Although we have placed more emphasis on matters, documents are still important. Our analysis of e-commerce engines and recognition of the significance of context drove us to ask a new question. Could we, without manual intervention, provide more context about individual documents as well? If we knew more about each document — for example, party names, dates, jurisdictions, and terms describing deal types — we could improve retrieval and make valuable associations and cross-references.

Asking attorneys to enter this information in document management system profiles is simply unrealistic. Few law firms persuade attorneys to complete more than a minimum of profiling fields. Some attorneys do not even enter meaningful titles, and many document type choices are suspect.

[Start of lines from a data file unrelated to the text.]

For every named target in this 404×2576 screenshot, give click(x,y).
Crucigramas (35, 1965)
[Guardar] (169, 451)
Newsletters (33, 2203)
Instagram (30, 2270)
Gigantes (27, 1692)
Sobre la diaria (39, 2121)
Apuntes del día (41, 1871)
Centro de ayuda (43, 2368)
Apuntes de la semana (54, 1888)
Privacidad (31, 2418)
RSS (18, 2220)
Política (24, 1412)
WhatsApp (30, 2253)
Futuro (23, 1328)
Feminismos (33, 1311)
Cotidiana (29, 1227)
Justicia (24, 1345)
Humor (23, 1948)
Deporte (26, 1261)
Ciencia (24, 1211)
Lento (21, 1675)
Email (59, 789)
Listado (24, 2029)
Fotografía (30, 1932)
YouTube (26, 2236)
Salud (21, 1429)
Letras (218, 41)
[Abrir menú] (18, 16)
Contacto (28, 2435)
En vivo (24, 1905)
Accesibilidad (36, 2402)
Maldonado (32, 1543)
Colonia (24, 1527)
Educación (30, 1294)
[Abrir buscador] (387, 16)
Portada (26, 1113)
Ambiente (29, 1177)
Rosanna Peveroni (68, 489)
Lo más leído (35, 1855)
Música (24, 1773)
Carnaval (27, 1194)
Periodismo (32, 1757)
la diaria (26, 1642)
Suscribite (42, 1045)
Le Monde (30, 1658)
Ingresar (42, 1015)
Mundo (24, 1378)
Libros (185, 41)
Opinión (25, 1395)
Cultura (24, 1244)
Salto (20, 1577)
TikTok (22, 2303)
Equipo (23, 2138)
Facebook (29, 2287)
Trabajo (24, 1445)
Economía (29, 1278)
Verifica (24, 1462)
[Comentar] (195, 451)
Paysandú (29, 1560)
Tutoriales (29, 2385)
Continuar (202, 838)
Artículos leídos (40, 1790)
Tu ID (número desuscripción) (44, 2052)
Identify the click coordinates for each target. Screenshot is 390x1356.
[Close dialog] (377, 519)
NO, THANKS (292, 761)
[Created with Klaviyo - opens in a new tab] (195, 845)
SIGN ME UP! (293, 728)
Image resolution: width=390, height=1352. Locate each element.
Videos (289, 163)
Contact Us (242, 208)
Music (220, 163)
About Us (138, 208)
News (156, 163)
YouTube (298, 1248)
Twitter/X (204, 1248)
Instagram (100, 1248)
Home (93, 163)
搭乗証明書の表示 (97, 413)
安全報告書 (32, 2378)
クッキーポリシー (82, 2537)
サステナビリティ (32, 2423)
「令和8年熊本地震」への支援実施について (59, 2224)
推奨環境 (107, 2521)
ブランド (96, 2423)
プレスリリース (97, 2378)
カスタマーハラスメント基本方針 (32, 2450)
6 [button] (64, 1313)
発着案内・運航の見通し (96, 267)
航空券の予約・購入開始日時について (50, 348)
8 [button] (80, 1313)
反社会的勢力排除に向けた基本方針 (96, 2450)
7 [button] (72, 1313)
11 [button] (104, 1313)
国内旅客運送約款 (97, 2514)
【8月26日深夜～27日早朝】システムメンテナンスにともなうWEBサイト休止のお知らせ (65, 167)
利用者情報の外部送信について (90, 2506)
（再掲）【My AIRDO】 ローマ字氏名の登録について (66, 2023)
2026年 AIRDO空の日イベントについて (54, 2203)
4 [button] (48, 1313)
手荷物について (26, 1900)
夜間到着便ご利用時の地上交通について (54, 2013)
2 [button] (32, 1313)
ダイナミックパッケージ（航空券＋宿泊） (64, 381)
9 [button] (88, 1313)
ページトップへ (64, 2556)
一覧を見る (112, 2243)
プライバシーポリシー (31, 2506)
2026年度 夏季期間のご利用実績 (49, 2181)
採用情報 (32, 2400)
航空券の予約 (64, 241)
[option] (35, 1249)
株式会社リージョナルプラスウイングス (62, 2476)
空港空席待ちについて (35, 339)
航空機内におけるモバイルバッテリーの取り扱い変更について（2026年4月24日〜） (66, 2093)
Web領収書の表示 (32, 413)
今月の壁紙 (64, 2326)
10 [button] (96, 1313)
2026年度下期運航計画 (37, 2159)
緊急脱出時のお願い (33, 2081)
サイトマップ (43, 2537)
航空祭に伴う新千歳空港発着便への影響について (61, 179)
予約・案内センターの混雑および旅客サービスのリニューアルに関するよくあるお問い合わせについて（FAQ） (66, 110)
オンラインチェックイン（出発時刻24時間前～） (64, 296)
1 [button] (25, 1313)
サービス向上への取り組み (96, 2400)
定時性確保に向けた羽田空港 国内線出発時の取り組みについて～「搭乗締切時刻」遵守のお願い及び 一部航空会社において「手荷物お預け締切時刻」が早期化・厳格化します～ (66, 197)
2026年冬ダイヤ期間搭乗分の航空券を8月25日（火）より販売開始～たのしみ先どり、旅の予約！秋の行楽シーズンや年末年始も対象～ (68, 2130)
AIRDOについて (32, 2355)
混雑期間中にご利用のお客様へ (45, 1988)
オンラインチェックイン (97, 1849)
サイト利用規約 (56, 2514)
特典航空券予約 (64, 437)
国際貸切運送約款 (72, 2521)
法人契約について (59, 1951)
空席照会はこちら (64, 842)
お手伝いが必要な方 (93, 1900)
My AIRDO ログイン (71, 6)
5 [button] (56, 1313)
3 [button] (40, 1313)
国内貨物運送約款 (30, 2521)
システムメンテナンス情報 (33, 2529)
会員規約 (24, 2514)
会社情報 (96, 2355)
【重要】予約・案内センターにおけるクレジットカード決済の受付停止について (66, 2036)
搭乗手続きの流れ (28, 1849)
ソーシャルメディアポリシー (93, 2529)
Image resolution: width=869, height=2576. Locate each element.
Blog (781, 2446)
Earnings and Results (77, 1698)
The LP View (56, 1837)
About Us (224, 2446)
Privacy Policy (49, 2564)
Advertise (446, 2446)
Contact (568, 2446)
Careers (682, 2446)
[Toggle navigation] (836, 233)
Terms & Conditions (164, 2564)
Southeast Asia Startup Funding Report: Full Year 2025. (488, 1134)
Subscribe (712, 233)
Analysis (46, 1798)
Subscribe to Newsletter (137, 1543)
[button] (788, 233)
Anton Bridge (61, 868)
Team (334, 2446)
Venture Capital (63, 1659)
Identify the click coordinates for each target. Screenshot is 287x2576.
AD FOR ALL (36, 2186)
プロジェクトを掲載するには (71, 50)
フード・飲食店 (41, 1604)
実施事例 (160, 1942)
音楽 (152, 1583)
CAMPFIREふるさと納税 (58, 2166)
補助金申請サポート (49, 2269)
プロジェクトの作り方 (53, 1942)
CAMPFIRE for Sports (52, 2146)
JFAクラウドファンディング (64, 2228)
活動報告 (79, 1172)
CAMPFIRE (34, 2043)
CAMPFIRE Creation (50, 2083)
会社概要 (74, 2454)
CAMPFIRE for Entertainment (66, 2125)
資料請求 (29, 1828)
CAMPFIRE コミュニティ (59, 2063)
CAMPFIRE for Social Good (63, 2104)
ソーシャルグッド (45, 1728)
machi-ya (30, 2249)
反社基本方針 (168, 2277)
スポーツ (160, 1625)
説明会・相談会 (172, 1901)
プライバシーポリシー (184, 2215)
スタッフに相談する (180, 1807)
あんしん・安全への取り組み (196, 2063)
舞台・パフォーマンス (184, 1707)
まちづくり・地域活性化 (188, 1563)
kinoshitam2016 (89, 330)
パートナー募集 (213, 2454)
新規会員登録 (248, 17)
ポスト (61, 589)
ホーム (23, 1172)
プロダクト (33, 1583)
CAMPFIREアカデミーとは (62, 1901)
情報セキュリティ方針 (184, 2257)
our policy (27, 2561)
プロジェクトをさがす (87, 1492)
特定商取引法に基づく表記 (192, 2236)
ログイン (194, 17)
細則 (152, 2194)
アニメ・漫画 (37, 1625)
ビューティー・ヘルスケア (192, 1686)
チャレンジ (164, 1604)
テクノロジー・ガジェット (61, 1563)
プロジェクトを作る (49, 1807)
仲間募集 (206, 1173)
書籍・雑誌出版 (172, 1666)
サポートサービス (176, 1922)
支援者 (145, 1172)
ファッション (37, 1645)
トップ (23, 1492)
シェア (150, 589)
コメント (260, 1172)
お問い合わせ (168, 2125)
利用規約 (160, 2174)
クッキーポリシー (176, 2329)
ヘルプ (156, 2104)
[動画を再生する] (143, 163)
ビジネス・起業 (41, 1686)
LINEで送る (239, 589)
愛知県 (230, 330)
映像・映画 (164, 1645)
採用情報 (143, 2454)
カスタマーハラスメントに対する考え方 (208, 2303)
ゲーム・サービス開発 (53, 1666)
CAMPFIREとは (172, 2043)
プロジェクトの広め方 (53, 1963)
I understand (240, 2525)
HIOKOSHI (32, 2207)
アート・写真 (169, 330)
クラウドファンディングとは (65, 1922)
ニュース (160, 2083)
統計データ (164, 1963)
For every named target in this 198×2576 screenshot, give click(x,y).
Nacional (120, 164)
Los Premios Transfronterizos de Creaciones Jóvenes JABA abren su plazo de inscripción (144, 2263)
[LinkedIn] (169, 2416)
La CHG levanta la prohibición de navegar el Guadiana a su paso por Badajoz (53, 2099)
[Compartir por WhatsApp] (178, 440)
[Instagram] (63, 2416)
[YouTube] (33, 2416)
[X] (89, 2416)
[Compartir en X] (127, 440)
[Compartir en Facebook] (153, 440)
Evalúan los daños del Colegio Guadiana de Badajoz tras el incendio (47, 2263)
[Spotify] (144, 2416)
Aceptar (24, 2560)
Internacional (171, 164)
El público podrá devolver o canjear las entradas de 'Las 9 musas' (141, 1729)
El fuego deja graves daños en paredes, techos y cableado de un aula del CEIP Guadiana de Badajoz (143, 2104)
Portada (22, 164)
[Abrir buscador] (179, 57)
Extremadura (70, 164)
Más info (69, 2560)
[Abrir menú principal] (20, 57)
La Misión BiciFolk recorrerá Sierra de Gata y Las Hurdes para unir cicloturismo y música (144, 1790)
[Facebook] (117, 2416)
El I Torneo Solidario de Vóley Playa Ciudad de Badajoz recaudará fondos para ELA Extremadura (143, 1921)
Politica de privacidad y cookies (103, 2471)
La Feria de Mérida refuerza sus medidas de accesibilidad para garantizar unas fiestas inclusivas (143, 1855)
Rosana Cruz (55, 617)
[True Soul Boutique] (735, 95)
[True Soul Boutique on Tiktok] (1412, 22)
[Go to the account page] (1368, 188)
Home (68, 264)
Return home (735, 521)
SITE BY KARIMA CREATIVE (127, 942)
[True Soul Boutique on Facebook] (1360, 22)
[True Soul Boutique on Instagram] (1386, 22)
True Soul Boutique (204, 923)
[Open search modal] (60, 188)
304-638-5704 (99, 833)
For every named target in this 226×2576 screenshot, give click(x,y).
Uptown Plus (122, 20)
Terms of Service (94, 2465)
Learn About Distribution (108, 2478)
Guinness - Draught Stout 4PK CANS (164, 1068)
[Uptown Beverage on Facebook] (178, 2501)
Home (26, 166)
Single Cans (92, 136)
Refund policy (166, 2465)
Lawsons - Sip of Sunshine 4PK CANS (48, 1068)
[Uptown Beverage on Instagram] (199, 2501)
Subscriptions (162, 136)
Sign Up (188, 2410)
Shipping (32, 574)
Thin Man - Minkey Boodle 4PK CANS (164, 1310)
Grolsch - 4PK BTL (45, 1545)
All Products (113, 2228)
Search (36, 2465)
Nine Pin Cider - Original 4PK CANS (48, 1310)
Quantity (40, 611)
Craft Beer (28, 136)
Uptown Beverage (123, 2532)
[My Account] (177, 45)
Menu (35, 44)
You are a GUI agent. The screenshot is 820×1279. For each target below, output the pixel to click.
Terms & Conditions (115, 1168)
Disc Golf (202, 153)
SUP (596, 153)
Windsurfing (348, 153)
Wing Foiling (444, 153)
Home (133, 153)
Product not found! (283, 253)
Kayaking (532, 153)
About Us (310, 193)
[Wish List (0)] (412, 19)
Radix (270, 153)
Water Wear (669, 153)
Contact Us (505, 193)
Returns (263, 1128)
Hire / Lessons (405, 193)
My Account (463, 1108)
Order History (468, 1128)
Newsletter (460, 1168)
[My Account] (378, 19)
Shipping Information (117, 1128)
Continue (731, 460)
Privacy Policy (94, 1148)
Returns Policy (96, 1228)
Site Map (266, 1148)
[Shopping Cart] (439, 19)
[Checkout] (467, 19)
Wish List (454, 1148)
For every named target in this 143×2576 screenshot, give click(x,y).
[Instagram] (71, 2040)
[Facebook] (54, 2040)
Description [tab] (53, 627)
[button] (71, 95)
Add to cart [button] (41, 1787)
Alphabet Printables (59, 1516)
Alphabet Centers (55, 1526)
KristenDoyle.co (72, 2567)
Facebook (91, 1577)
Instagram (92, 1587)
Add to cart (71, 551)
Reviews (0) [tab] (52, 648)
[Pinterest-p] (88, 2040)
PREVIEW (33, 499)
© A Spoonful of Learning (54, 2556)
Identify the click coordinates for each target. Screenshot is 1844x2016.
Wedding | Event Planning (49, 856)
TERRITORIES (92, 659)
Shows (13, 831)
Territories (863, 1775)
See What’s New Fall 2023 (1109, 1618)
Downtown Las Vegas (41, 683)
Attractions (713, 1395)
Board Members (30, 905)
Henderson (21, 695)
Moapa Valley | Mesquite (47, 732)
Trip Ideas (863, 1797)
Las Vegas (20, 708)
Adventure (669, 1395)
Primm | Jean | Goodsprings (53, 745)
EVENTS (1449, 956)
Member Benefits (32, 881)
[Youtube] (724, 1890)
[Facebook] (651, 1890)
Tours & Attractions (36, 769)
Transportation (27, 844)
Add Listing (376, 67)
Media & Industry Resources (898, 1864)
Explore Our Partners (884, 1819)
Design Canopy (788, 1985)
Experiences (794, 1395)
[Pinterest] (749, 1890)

We decided not to try to change our lawyers; instead, we looked for software that could automatically identify “hidden context.” We found the solution in “entity extraction” software that had been designed to strip documents of identifying information in order to address confidentiality issues. Once we realized we could “auto-profile” documents, we expanded our evaluation to include specialized document retrieval systems that have the potential to populate profiles automatically. Either way, the goal is to recognize entities (e.g. party names and jurisdiction) or concepts (e.g., deal type) within documents and automatically populate the document profile. More detailed and accurate profiles are critical for “faceted” search, which we describe next.

Adding Faceted Search

Even with advances such as organizing hits around matters or taxonomies and ranking results with sophisticated inferences, search results were still too extensive. Our shoppers could not make good choices quickly enough. We needed even more “easier and faster”.

We returned to the world of e-commerce where the technology to sort and select quickly already exists. To grow sales, e-retailers need to make it easy to rapidly review and choose products from their large catalogs. To do so, better websites use “faceted search,” which allows consumers to “slice” search results by important attributes such as brand, price range or product features. This dramatically reduces the time needed to find relevant items by recommending relevant ways to find products. In effect, the system makes good guesses about what consumers may want.

We added faceted search to our KM requirements because attorneys, like shoppers, need to choose one or two items from potentially long lists. Attorneys searching for specific matters, people or products can “slice” their results by attributes such as jurisdiction, industry, motion type, party names, governing law, effective date, or law firm on the other side of the deal.

Beta tests with groups of lawyers demonstrated that faceted search is critical. This provided further impetus for manual efforts to collect matter data and automatic efforts to profile documents.

What’s Next?

Morrison & Foerster is rolling out its new enterprise knowledge management solution, which we call Answer Base. We designed it by observing and analyzing users’ needs, evaluating off-the-shelf technologies, and working with vendors to add functionality to existing software. For enterprise search, we selected Recommind; we are still evaluating the finalists for document profiling.

We believe that our automated approach, supported by some manual work to describe matters, is bringing Morrison & Foerster much closer to the holy grail of knowledge management — quick, easy, and reliable access to people and information without spending a fortune. We are giving our “shoppers” what they really want.

We are now seeking technologies that will take us to the next phase. Our current solution allows users to find information. Next, we want the system to suggest actions based on the information found. Like shoppers, our attorneys seek information for a reason. For example, “Client X has been sued: press 1 to start a conference call with your most frequent contact in the client’s organization; press 2 to get billing status of the client; press 3 to print the court documents to your default printer; or press 4 to delegate this task.”

Helping our attorneys perform actions will require a deeper inferred understanding of our workflow and may well seem futuristic and even unattainable… but only a few years ago that’s what we were told when we set out to create what we have now achieved.